Data for this exercise:
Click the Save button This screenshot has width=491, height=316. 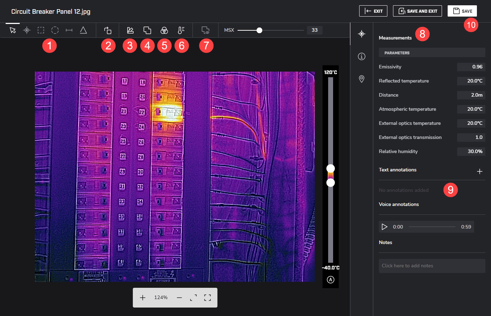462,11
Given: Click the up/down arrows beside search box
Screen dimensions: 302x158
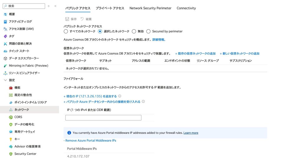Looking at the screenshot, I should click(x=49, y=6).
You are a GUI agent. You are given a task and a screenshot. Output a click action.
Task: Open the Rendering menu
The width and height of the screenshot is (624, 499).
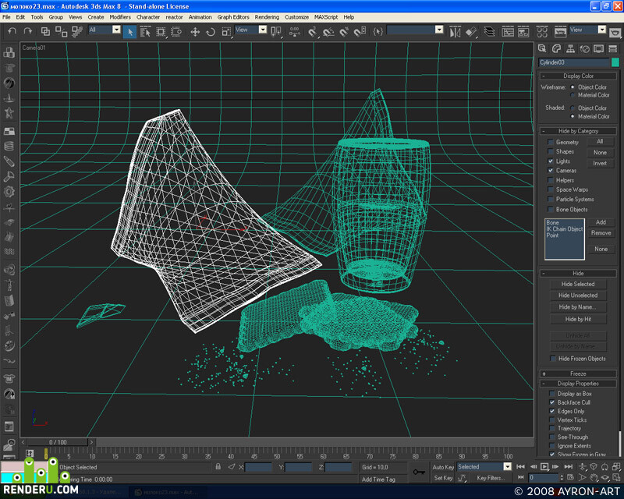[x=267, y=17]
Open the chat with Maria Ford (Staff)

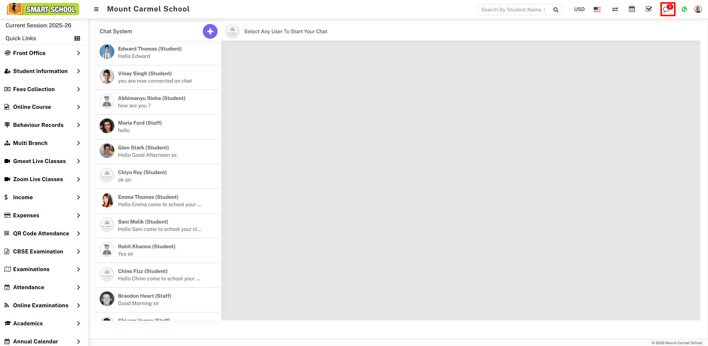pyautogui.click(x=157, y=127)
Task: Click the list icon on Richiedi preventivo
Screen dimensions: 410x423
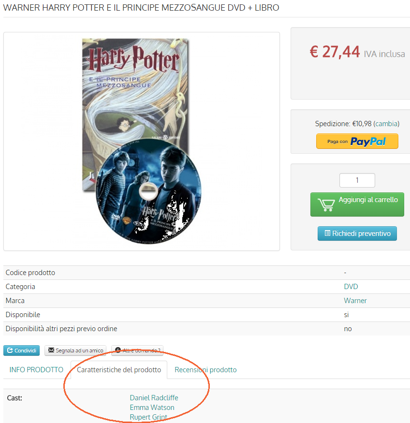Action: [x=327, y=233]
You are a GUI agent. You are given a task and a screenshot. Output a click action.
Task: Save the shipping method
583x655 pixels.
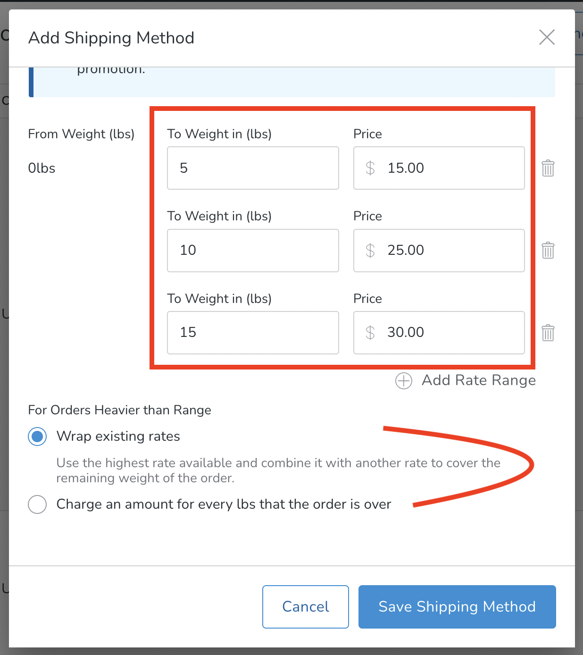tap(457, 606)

...

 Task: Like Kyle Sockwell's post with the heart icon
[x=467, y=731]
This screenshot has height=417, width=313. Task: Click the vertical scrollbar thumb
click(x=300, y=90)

What is asked:
Transcribe the data between the lines holding "Task: Click the list" and "tap(457, 606)", inclusive, leaving the pictures out.

Exercise solution:
Task: Click the list icon on Richiedi preventivo
Screen dimensions: 410x423
Action: [x=327, y=233]
You are a GUI agent. You are given a task and a screenshot. Output a click action.
Task: Save the shipping method
583x655 pixels.
tap(457, 606)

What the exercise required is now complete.